§ **Exercise goal**
Print the lines exactly, starting at the first line and stopping after the line that contains "Action: [x=32, y=245]". Leave the pictures out.

§ **Element lookup records**
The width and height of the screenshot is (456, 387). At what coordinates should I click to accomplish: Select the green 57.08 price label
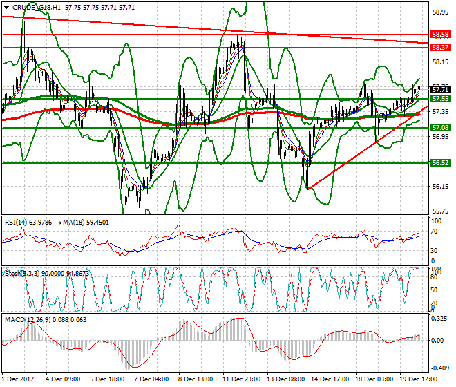pyautogui.click(x=439, y=128)
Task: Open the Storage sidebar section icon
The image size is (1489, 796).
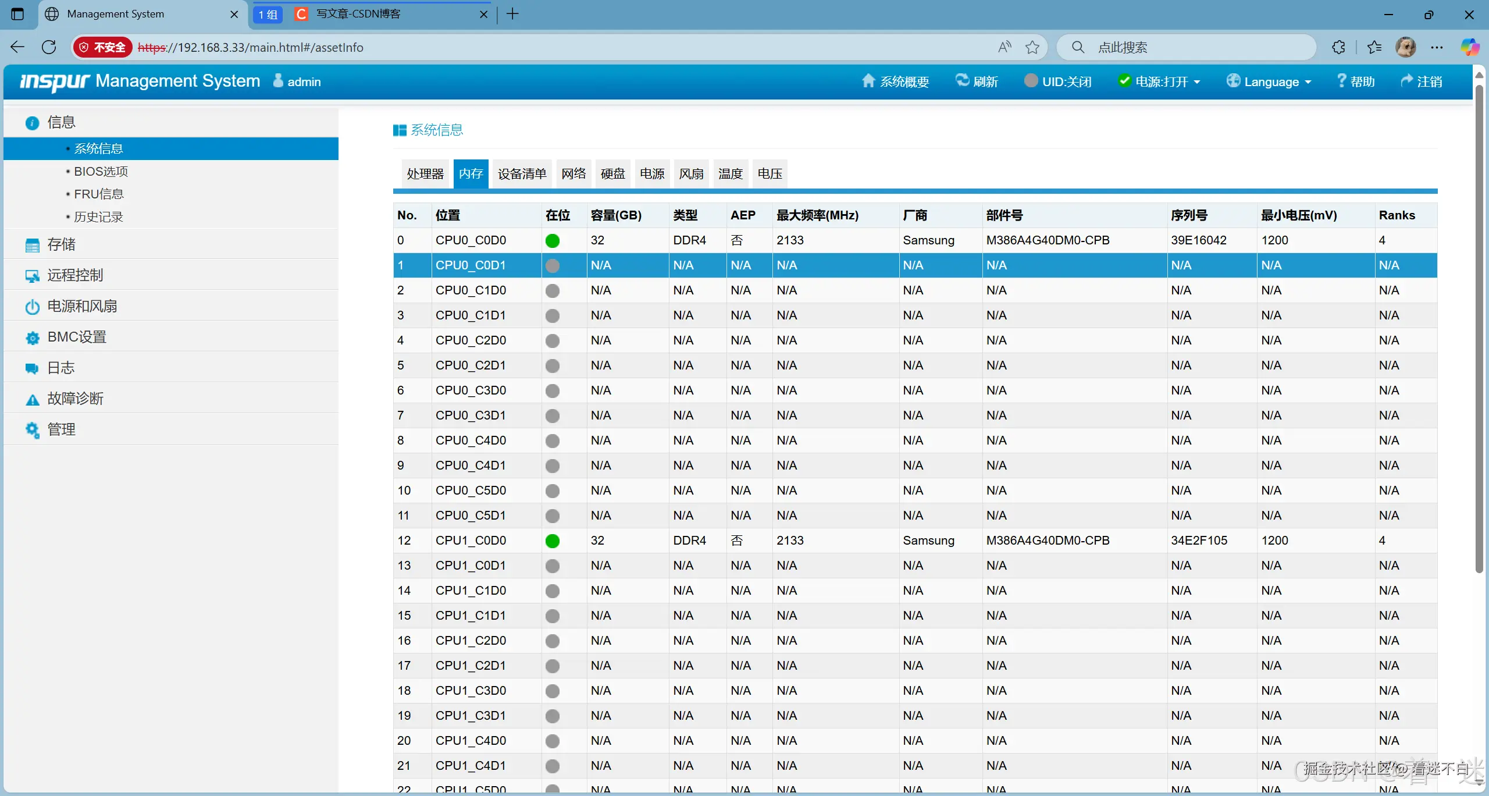Action: [x=32, y=245]
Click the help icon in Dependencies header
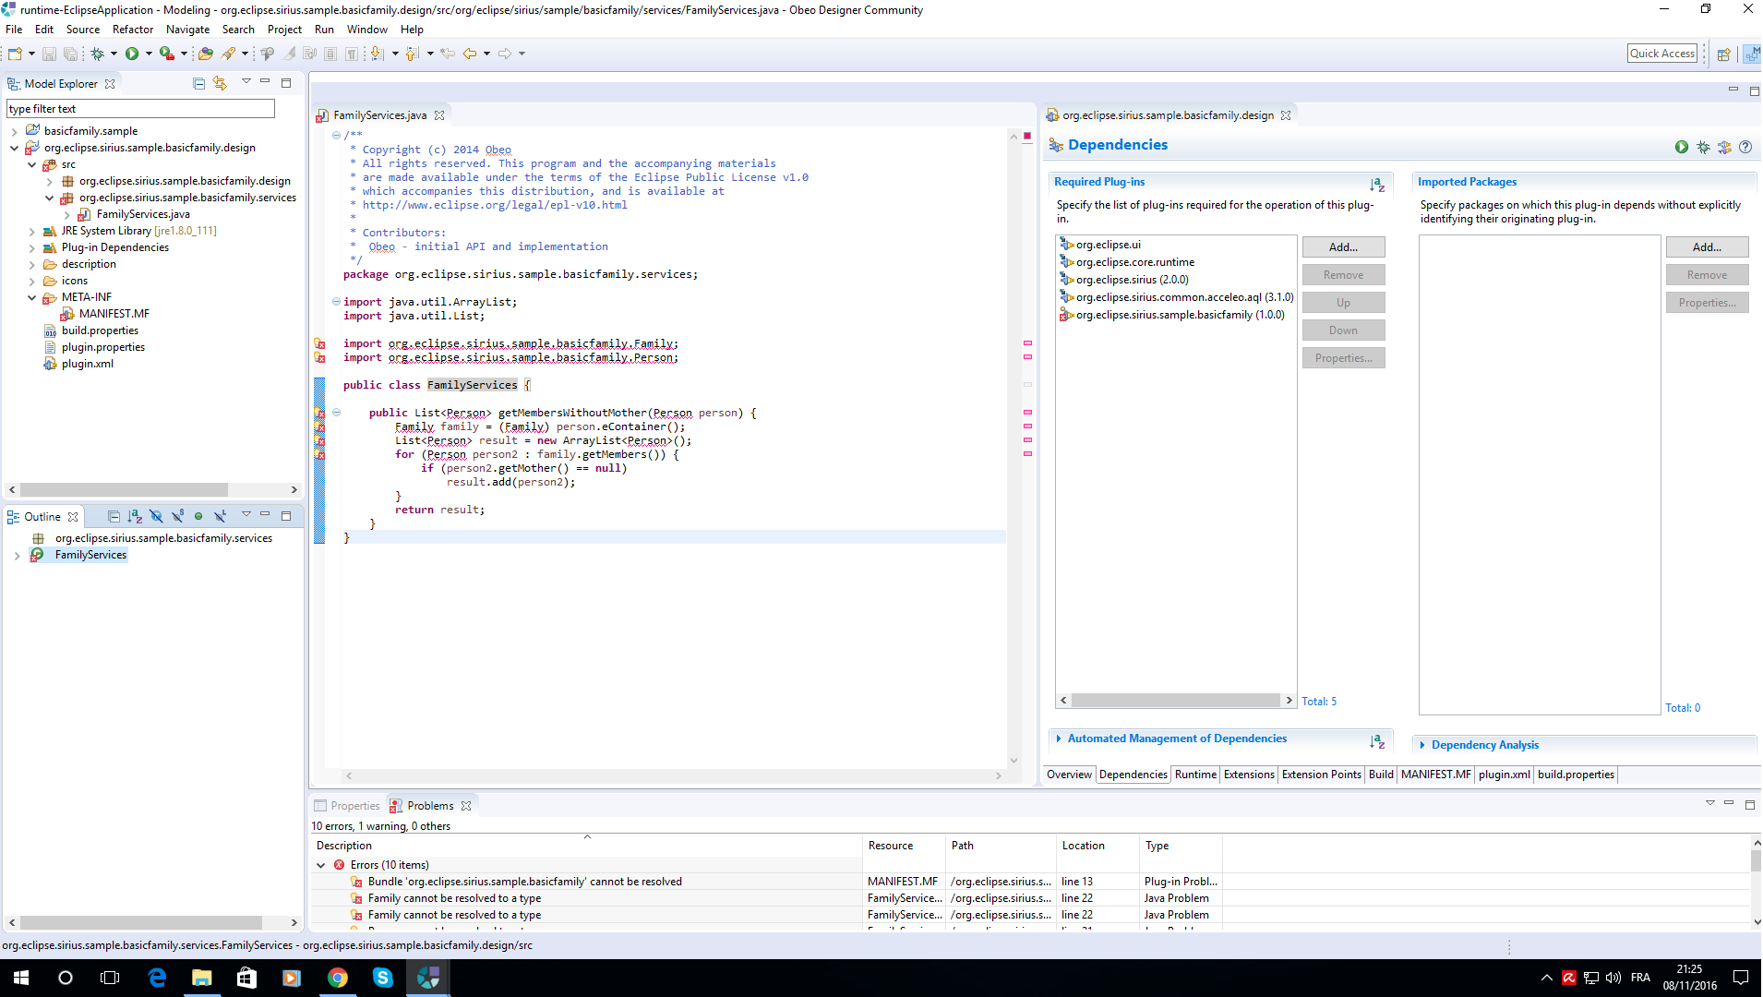This screenshot has height=997, width=1763. (1745, 147)
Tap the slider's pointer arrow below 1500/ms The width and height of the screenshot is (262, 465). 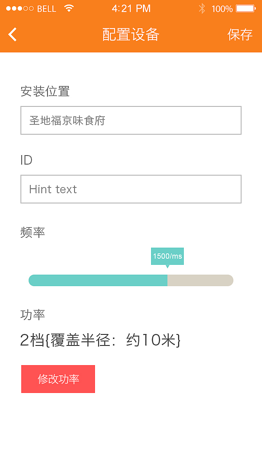(167, 266)
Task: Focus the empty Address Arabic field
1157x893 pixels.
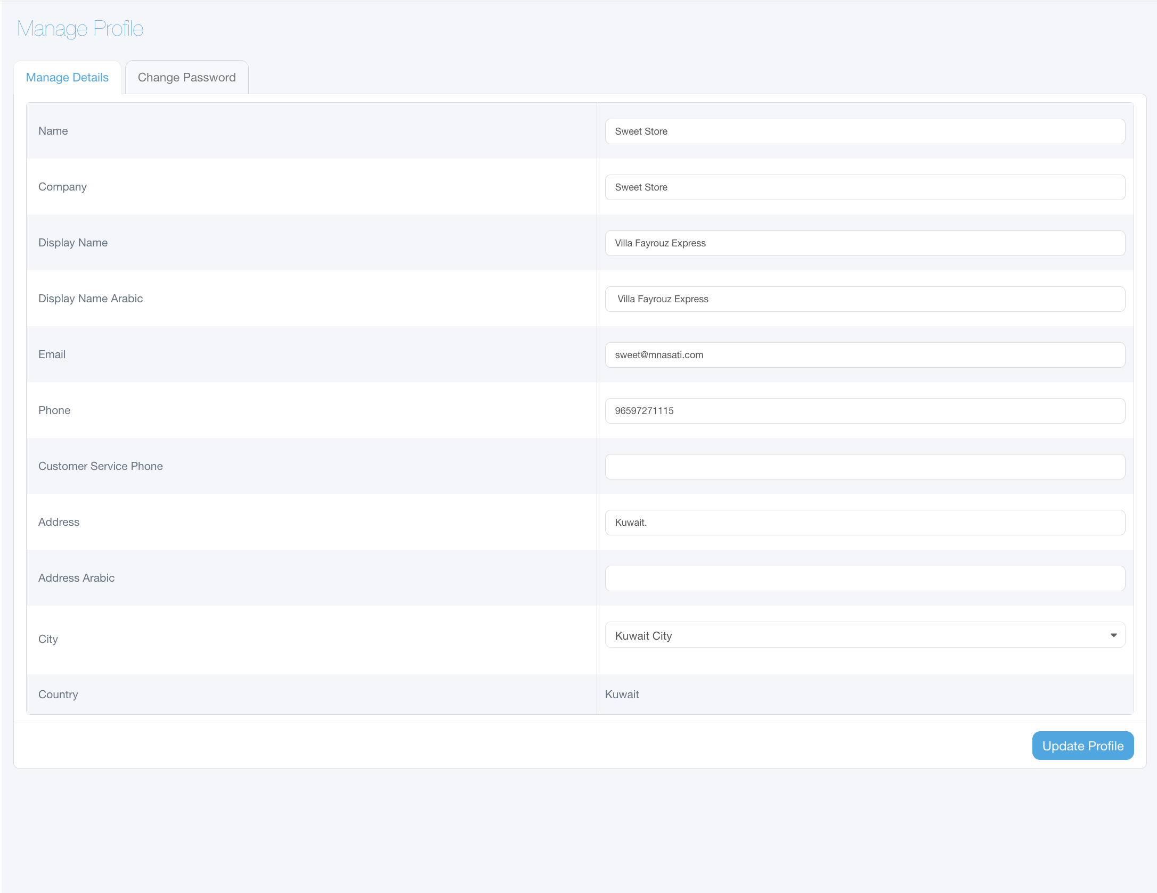Action: pos(865,578)
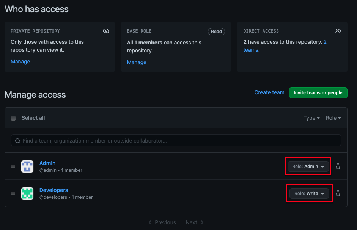The width and height of the screenshot is (357, 230).
Task: Open Manage link under Private Repository
Action: (x=20, y=62)
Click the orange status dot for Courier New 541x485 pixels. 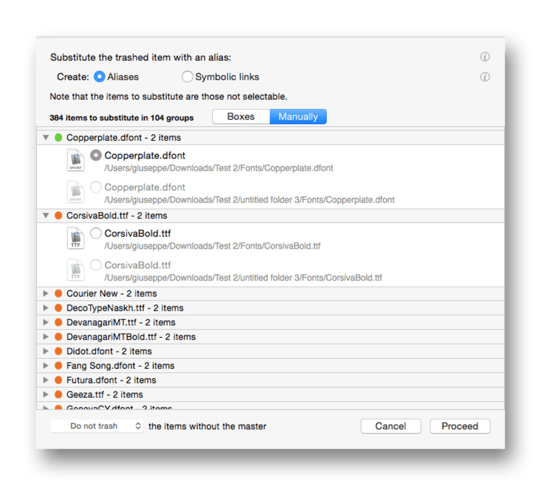tap(58, 293)
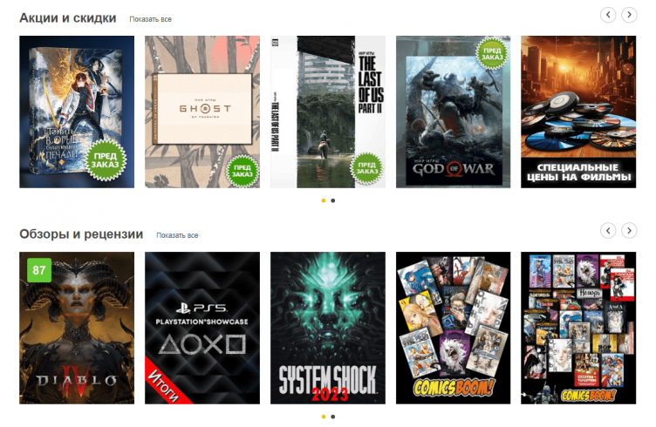This screenshot has height=427, width=656.
Task: Select second pagination dot under Акции и скидки
Action: [333, 200]
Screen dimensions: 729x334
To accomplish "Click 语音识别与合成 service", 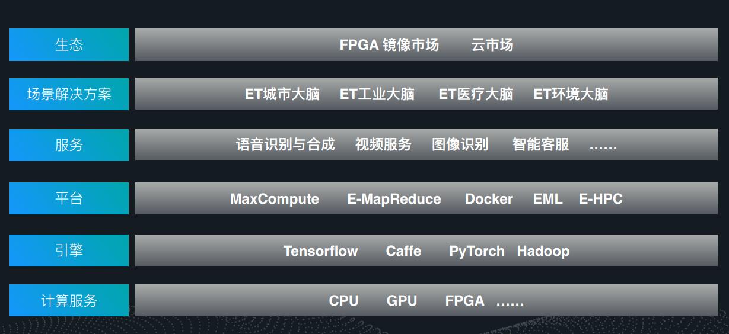I will click(x=285, y=144).
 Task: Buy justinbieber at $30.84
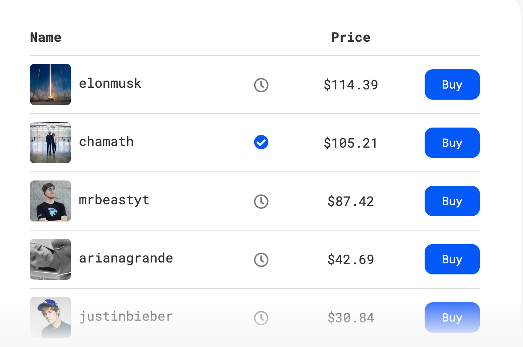pos(452,317)
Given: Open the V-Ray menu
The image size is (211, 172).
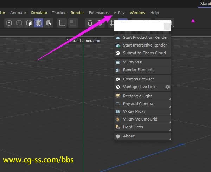Looking at the screenshot, I should (x=119, y=13).
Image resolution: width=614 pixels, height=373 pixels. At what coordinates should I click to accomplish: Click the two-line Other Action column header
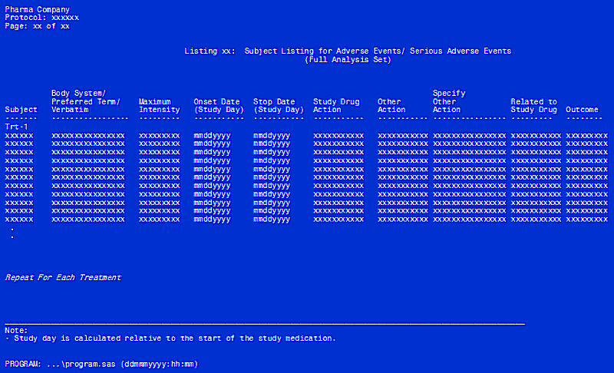pyautogui.click(x=391, y=106)
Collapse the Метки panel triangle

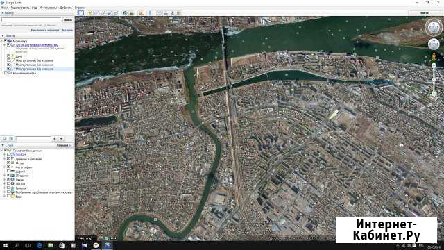point(3,35)
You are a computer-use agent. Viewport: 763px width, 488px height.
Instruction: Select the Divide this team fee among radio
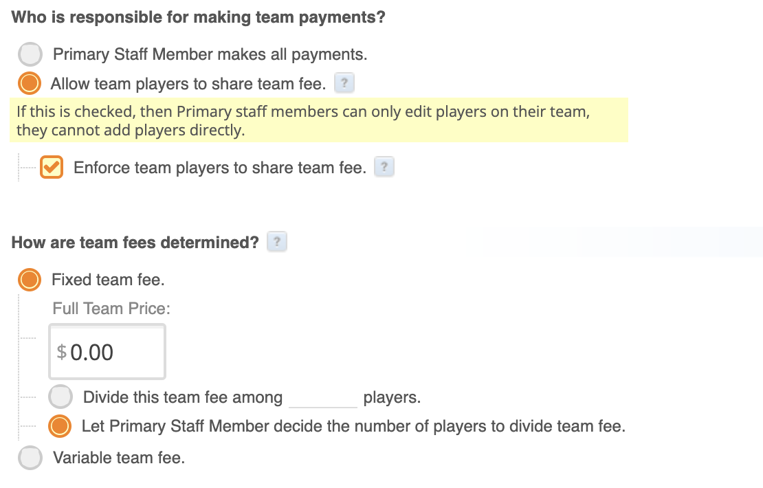pyautogui.click(x=60, y=397)
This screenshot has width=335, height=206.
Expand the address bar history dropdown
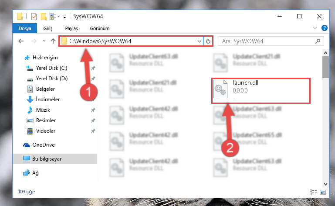(200, 41)
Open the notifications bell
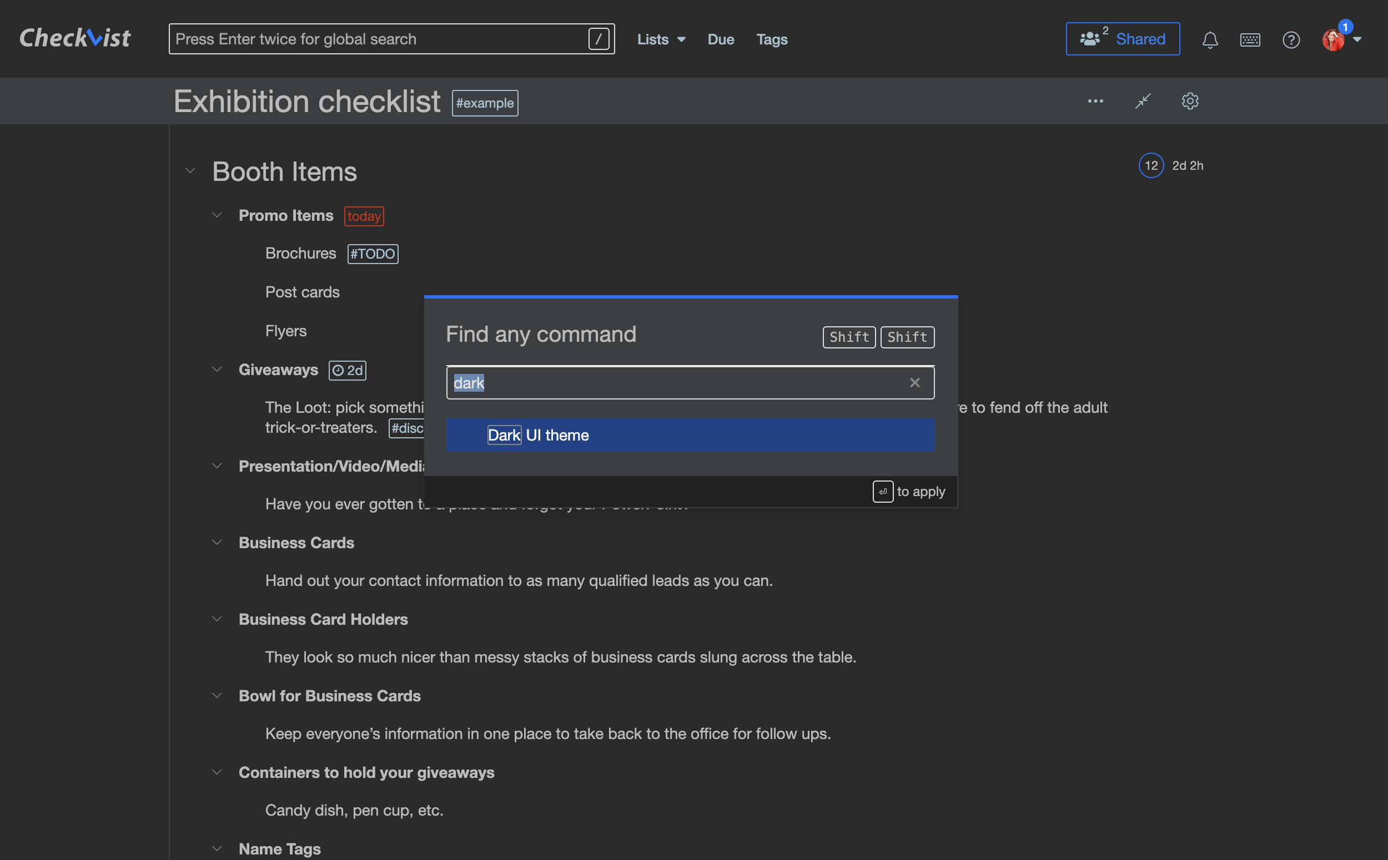The height and width of the screenshot is (860, 1388). point(1209,39)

§ **Correct response**
The width and height of the screenshot is (456, 387). At what coordinates should I click to accomplish: Select the green 57.08 price label
pyautogui.click(x=439, y=128)
Task: Open the Storage sidebar section icon
The image size is (1489, 796).
Action: [x=32, y=245]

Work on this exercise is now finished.